• How to complete this task
Only these lines of the data below are wanted: the one with "Flipkart (24, 2337)", the one with "All Stores (29, 2417)", and any lines between them, each repeated exactly.

Top of Exercise input

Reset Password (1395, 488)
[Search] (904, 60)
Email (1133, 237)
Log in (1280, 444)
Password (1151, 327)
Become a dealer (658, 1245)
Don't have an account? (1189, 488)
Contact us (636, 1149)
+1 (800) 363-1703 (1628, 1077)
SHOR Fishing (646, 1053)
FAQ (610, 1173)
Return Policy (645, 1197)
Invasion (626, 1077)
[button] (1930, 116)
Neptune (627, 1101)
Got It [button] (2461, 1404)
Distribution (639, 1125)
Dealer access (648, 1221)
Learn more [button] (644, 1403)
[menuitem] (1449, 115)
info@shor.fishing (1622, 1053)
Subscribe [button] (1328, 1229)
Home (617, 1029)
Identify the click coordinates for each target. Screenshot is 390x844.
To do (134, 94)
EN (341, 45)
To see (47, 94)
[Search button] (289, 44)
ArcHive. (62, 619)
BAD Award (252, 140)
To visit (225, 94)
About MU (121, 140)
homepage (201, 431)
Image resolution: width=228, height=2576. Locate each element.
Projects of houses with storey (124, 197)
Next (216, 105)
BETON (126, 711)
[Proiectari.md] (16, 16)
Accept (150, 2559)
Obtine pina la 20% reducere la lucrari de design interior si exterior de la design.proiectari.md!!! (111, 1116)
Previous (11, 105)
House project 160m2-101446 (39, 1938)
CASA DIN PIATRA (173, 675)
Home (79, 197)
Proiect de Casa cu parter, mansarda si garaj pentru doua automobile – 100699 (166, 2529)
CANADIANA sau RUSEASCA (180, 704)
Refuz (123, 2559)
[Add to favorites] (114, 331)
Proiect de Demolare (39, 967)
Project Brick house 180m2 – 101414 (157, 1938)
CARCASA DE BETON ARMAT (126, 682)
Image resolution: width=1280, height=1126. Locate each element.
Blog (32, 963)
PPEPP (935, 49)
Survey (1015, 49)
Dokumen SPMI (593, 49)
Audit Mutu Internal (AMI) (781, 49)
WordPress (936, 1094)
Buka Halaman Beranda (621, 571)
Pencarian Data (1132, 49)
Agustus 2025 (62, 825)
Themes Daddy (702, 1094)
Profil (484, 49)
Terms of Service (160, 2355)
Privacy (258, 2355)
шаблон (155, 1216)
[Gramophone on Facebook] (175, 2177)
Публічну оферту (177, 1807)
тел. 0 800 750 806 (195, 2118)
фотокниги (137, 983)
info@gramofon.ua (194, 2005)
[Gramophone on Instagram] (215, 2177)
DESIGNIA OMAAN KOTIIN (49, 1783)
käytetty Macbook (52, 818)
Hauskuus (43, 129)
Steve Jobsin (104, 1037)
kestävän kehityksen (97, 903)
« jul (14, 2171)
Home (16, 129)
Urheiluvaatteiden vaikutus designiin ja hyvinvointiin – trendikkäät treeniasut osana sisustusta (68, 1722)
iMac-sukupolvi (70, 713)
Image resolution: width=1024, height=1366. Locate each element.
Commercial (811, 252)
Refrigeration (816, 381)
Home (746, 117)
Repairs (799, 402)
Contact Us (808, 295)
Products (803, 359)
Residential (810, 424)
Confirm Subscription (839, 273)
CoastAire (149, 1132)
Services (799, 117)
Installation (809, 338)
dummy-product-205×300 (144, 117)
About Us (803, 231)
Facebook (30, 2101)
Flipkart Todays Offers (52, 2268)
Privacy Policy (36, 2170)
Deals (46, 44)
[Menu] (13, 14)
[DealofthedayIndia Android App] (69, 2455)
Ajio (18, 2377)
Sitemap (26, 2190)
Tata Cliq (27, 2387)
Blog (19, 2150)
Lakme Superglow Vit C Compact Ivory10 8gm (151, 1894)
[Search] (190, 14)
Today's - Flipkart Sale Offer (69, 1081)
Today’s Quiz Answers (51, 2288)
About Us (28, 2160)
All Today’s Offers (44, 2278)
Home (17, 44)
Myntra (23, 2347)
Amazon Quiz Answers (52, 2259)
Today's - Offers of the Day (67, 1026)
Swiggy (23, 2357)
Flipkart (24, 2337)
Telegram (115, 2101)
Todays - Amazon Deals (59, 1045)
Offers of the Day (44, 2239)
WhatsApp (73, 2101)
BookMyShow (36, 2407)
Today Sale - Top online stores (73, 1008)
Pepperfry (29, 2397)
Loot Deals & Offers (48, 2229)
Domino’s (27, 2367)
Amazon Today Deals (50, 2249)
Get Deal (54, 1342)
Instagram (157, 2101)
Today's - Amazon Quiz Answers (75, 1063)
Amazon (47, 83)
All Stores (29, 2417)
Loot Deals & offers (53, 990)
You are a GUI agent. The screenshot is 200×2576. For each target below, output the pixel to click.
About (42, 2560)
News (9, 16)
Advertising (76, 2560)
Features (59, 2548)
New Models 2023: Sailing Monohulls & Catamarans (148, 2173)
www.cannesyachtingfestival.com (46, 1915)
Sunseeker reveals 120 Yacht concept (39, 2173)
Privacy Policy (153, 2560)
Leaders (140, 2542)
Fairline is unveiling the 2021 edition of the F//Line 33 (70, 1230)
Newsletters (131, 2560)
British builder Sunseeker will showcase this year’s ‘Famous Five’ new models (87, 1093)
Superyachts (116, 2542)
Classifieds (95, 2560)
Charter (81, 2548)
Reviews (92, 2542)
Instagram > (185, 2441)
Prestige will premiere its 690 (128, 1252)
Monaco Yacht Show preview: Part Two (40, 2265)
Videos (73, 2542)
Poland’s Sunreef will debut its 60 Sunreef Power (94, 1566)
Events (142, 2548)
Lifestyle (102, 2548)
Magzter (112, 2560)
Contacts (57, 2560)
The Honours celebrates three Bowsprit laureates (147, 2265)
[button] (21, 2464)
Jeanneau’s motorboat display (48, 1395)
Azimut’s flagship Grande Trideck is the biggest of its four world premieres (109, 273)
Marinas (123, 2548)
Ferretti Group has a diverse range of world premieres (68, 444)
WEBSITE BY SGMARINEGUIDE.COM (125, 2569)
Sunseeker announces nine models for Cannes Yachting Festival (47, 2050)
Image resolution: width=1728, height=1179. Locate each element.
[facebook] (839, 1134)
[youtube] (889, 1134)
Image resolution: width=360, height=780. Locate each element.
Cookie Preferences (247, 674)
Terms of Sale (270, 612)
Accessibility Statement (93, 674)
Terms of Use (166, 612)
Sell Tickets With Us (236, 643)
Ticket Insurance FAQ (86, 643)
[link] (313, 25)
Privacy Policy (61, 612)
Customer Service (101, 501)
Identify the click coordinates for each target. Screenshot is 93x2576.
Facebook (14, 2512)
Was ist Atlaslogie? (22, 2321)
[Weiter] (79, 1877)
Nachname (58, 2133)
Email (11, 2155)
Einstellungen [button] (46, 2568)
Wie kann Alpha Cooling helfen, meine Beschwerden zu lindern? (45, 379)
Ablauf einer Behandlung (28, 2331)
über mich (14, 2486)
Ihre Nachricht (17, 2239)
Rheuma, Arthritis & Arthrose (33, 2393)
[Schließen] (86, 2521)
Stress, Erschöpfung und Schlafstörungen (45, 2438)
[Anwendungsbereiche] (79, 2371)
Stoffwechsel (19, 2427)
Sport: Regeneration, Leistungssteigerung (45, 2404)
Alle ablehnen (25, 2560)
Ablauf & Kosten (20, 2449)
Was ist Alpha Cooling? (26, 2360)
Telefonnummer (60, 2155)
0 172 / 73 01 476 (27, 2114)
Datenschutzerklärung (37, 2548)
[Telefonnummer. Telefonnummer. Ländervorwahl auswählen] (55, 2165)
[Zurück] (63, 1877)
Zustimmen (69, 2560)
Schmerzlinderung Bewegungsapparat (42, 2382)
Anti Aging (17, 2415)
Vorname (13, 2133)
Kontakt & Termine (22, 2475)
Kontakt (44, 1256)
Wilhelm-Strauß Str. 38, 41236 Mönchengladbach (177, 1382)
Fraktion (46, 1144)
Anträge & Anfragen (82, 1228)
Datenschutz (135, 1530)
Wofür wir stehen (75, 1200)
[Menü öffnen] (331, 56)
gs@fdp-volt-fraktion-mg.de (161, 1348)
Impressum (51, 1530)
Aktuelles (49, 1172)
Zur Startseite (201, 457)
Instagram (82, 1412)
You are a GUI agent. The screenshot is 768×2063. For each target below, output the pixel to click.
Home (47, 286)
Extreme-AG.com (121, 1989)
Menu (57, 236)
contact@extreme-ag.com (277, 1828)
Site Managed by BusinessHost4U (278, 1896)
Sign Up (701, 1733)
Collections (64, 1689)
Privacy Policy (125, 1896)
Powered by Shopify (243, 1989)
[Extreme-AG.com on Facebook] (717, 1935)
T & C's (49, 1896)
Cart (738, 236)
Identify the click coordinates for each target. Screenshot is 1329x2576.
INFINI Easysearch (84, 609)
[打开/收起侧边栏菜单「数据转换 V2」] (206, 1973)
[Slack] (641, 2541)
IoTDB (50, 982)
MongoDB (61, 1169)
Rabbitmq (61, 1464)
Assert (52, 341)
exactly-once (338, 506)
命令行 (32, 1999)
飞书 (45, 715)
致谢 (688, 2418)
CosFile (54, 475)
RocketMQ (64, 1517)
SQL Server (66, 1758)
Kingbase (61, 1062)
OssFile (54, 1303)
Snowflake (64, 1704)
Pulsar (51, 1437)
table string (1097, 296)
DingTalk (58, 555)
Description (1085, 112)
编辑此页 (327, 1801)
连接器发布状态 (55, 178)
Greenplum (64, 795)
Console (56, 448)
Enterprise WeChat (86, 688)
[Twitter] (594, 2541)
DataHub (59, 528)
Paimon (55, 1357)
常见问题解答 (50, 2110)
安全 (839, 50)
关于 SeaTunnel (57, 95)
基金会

Bottom of Exercise input

• Answer to the problem
Flipkart (24, 2337)
Telegram (115, 2101)
Todays - Amazon Deals (59, 1045)
Offers of the Day (44, 2239)
WhatsApp (73, 2101)
BookMyShow (36, 2407)
Today Sale - Top online stores (73, 1008)
Pepperfry (29, 2397)
Loot Deals & Offers (48, 2229)
Domino’s (27, 2367)
Amazon Today Deals (50, 2249)
Get Deal (54, 1342)
Instagram (157, 2101)
Today's - Amazon Quiz Answers (75, 1063)
Amazon (47, 83)
All Stores (29, 2417)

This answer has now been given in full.